Work order —
Retype, word for word, every line from the one holding "Task: Click the 2016-H1" through the one holding "1155x1025 pixels." in the entries below, both included, and only those lines.

Entries taken from a collection —
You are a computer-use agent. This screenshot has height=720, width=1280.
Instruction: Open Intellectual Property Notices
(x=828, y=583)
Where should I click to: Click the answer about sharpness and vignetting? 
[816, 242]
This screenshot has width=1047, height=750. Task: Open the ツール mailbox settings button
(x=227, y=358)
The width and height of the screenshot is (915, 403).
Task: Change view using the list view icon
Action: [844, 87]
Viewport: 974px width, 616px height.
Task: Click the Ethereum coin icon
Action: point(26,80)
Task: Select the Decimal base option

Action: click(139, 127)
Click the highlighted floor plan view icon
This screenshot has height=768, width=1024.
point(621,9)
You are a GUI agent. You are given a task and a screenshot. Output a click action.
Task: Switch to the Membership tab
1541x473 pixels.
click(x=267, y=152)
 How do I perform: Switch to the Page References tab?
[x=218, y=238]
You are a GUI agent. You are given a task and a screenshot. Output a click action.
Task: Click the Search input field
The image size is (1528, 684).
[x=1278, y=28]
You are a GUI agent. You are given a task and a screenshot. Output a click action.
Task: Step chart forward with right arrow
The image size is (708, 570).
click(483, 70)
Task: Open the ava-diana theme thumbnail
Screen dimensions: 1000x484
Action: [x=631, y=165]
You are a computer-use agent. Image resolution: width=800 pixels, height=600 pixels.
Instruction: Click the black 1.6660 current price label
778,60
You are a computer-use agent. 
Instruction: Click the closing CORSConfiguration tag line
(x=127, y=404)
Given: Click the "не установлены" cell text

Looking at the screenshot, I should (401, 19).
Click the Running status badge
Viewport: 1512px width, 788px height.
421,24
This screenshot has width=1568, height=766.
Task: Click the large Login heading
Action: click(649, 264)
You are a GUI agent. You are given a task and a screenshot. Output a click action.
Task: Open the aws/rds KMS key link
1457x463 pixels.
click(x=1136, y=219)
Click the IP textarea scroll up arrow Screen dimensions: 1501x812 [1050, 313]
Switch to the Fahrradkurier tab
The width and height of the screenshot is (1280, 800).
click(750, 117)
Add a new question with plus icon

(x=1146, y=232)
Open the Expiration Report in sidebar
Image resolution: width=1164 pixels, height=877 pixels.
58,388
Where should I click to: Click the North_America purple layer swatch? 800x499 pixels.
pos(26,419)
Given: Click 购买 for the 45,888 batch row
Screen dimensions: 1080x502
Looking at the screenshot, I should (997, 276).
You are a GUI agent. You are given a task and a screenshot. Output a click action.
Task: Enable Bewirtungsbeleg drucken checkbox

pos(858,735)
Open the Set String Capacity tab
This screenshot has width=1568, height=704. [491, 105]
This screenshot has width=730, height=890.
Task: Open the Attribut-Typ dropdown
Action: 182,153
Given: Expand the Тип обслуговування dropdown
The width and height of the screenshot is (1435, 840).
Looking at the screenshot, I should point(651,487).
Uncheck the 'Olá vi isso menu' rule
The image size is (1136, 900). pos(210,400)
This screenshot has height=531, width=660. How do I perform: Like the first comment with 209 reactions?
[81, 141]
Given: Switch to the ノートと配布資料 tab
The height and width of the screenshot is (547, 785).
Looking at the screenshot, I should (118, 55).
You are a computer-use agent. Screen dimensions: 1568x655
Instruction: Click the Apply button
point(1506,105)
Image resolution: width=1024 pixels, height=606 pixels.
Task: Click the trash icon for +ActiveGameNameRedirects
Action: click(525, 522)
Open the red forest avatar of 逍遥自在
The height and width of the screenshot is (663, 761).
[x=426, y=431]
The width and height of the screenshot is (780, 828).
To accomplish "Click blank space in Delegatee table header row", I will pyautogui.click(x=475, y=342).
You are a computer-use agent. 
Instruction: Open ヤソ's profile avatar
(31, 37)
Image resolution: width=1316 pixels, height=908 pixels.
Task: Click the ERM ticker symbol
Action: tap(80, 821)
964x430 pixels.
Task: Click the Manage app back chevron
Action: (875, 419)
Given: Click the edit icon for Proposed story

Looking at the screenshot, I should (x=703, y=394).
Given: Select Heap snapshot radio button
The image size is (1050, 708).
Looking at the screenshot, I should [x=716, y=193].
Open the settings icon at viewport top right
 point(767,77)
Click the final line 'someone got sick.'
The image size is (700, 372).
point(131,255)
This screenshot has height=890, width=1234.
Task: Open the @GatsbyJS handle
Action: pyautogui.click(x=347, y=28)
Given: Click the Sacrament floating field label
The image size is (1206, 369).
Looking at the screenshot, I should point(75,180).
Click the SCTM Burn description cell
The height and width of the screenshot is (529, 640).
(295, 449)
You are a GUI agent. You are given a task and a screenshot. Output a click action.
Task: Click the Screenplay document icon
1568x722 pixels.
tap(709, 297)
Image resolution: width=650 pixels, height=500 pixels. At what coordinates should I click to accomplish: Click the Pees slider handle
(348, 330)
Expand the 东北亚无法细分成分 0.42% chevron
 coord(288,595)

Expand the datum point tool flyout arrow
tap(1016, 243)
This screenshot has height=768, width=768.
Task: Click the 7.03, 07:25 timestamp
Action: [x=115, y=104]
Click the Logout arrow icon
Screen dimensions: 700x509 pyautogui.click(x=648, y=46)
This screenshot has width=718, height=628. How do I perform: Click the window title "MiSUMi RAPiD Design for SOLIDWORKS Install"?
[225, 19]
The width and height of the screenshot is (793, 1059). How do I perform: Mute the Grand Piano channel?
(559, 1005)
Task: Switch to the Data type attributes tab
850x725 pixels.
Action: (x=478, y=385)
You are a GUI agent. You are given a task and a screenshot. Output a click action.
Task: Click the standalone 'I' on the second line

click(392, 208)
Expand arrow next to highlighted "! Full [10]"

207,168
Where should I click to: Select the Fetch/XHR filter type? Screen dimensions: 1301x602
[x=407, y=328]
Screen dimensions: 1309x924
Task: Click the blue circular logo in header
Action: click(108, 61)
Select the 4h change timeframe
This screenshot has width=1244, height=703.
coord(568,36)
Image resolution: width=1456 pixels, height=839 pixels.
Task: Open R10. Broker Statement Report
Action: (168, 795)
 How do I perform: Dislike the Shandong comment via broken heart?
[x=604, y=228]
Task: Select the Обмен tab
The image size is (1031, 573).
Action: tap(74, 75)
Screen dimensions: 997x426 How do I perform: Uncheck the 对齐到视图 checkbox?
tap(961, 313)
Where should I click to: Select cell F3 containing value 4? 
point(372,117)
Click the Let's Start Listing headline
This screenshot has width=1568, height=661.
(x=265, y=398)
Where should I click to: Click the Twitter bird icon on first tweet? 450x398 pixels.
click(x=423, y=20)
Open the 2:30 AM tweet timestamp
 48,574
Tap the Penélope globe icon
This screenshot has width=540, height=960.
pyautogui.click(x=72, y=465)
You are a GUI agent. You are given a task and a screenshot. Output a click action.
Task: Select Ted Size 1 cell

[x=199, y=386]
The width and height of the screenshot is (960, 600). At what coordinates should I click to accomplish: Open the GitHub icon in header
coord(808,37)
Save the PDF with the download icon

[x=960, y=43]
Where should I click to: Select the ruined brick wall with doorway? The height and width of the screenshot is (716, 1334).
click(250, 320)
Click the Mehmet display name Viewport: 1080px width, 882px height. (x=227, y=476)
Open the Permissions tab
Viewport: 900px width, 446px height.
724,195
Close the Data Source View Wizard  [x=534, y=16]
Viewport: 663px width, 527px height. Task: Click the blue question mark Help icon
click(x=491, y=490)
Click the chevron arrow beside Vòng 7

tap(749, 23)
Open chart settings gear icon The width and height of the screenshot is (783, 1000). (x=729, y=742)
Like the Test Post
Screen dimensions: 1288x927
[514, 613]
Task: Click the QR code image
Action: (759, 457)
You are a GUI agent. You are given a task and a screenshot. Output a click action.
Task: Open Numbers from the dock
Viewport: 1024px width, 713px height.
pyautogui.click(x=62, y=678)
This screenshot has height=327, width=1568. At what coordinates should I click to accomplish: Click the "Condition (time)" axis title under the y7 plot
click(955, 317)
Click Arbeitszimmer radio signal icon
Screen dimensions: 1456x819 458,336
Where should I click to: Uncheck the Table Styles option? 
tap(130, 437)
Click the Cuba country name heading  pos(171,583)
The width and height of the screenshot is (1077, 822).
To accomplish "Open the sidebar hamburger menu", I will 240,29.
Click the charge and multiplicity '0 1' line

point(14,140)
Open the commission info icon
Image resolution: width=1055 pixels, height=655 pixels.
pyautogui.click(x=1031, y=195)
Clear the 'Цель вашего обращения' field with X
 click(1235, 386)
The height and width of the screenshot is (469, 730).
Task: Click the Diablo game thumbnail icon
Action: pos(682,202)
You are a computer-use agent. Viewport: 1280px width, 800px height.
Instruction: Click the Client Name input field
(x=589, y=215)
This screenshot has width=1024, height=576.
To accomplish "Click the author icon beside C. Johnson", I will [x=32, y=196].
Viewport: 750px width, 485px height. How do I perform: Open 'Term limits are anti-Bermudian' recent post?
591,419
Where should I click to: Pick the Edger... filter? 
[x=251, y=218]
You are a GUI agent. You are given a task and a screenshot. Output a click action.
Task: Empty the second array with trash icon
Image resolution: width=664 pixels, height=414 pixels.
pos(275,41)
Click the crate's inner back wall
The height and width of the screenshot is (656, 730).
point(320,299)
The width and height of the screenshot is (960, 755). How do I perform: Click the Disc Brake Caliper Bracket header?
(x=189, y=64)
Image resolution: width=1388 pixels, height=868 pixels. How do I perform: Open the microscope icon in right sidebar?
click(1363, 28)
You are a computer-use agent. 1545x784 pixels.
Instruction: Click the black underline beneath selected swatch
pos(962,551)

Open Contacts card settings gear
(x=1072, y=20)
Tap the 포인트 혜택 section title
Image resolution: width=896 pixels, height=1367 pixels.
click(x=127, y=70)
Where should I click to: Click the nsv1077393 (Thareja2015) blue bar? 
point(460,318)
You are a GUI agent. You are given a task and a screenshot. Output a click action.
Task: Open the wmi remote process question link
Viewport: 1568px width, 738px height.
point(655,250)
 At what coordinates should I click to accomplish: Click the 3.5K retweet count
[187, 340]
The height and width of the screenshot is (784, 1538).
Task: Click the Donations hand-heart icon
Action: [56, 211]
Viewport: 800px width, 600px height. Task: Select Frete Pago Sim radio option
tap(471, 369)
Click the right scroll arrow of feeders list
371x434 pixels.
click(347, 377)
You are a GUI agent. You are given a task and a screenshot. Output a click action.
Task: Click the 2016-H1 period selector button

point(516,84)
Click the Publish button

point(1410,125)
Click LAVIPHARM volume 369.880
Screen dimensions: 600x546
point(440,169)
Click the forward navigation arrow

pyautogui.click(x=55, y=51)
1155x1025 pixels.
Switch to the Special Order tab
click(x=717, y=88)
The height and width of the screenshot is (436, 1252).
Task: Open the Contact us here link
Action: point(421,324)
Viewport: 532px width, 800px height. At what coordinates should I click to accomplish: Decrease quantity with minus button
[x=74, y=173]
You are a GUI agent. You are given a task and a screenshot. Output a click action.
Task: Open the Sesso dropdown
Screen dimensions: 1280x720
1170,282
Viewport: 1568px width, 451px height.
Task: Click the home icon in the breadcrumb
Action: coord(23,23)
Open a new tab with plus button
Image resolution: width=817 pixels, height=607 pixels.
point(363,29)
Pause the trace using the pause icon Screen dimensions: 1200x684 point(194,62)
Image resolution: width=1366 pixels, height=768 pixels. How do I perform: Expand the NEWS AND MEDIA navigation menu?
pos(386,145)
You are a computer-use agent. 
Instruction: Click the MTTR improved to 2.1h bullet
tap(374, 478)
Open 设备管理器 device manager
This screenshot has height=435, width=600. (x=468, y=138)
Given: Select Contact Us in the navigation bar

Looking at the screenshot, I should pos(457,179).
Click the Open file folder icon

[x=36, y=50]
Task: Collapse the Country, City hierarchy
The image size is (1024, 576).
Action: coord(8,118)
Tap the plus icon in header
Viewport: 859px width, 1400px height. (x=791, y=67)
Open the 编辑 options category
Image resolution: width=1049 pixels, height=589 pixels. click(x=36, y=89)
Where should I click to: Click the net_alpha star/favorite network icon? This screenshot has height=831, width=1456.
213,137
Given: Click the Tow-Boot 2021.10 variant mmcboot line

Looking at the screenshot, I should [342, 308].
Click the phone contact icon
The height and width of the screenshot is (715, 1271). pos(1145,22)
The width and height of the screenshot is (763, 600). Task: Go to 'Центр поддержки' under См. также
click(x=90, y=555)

Solved problem —
Task: Click the 2016-H1 period selector button

point(516,84)
Click the Publish button

point(1410,125)
Click LAVIPHARM volume 369.880
Screen dimensions: 600x546
point(440,169)
Click the forward navigation arrow

pyautogui.click(x=55, y=51)
1155x1025 pixels.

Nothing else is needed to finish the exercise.